Dann können Sie pokern, wenn es sich anbietet: Schliesslich ist ein besserverdienender Kollege der beste Beweis dafür, dass Ihre Firma durchaus höhere Verdienste bezahlt. Aber Vorsicht: Als Argument in Ihrer Gehaltsverhandlung sollten Sie sich den Vergleich mit dem besser bezahlten Kollegen verkneifen. Für Ihren Verdienst sind schliesslich Ihre Leistungen und Erfolge relevant, nicht die des Kollegen. 

So vermeiden Sie es, in die Vergleichsfalle zu tappen:

  • Wenn Sie im Lohnvergleich mit Ihren Kollegen herausfinden, dass Sie schlechter bezahlt werden als andere in einer ähnlichen Position, nutzen Sie diese Information. Prüfen Sie kritisch, woran das liegen könnte. 
  • Bedenken Sie dabei: Wie hoch Ihr Lohn ist, hängt von vielen Faktoren ab, unter anderem von Berufserfahrung, Ausbildung und Weiterbildungen. 
  • Daher sollten Sie Ihren Kollegen mit dem besseren Verdienst nicht als Konkurrenten, sondern als Vorbild sehen und sich selbst neue Ziele setzen. Fragen Sie sich, wie Sie nachziehen können. So wird das finanzielle Ungleichgewicht zwischen Ihnen zum Motivationsschub. 
  • Zeigen Sie, dass Sie sich voll ins Unternehmen einbringen und fokussieren Sie sich auf Ergebnisse. Somit qualifizieren Sie sich bei der nächsten Gehaltsrunde für eine Lohnerhöhung.

Über Lohn sprechen: Andere Länder, andere Denkmuster

Offen mit dem Thema Gehalt umzugehen und dadurch andere anzuspornen – das ist in vielen Ländern ganz normal. Wer zum Beispiel in Amerika hart für seinen Erfolg arbeitet, zeigt das auch. Ein kulturelles Erklärungsmodell: Wer es durch eigene Anstrengung nach oben schafft, hat das auch verdient.

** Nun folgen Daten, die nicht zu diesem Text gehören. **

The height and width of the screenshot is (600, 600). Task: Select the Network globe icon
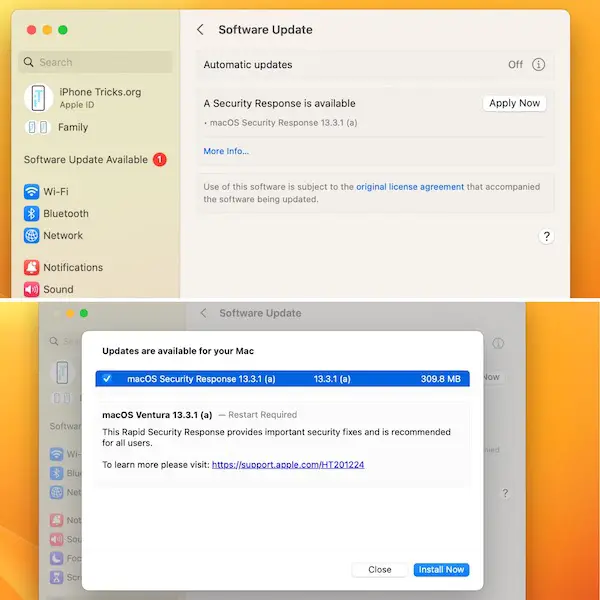[32, 235]
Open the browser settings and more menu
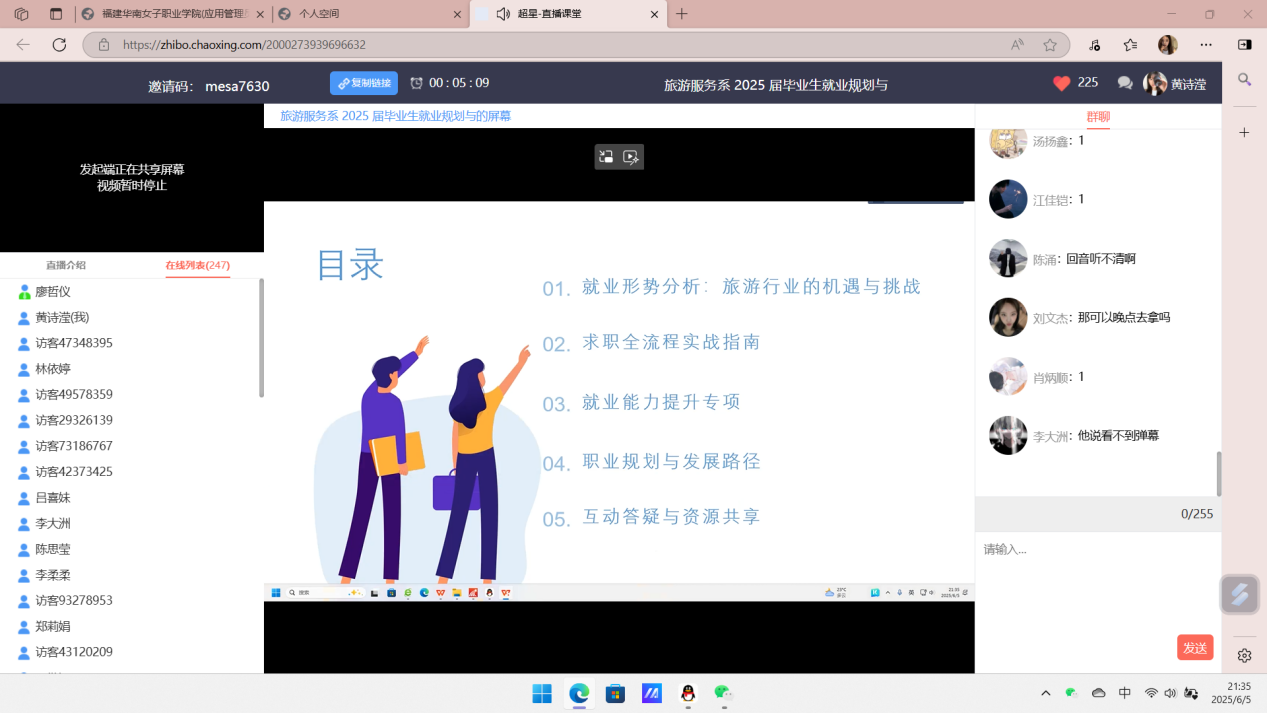This screenshot has height=713, width=1267. (x=1206, y=45)
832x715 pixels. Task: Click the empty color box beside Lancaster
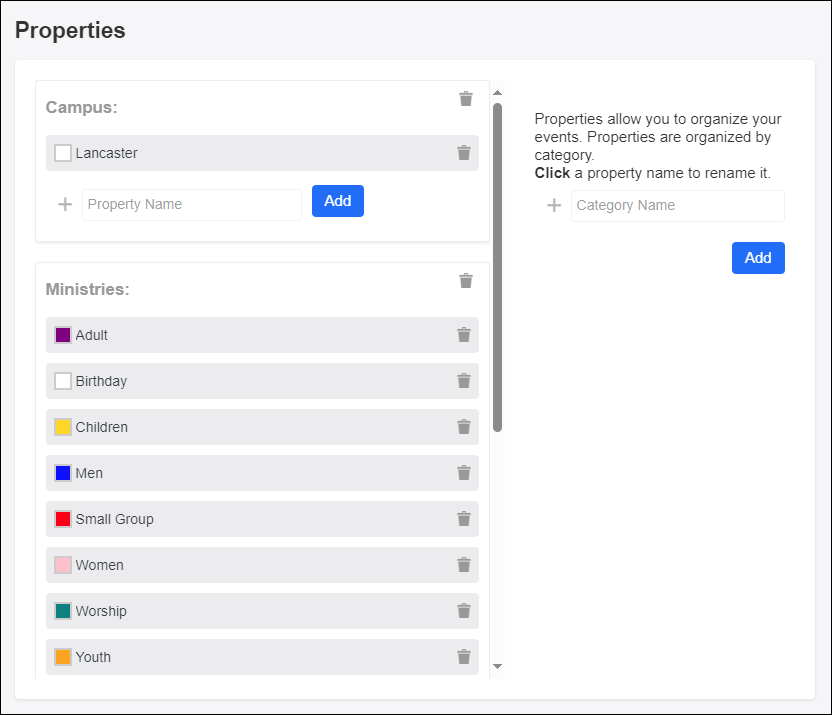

Ganz nach dem Motto: vom Tellerwäscher zum Millionär.
 

Ein Denkmuster, von dem wir in der Schweiz noch weit entfernt sind. Es wird wohl noch einige Zeit dauern, bis das Thema Lohn auch hierzulande kein Tabuthema mehr ist. Einen Schritt in diese Richtung gehen aber bereits heute Initiativen wie “Zeig deinen Lohn” vom Gewerkschaftsbund des Kanton Zürich (GBKZ).

Sie argumentieren, dass nur Lohntransparenz zu mehr Lohngerechtigkeit führt – denn nur wer weiss, was andere im gleichen Job verdienen, kann einschätzen, ob er selbst gerecht bezahlt wird.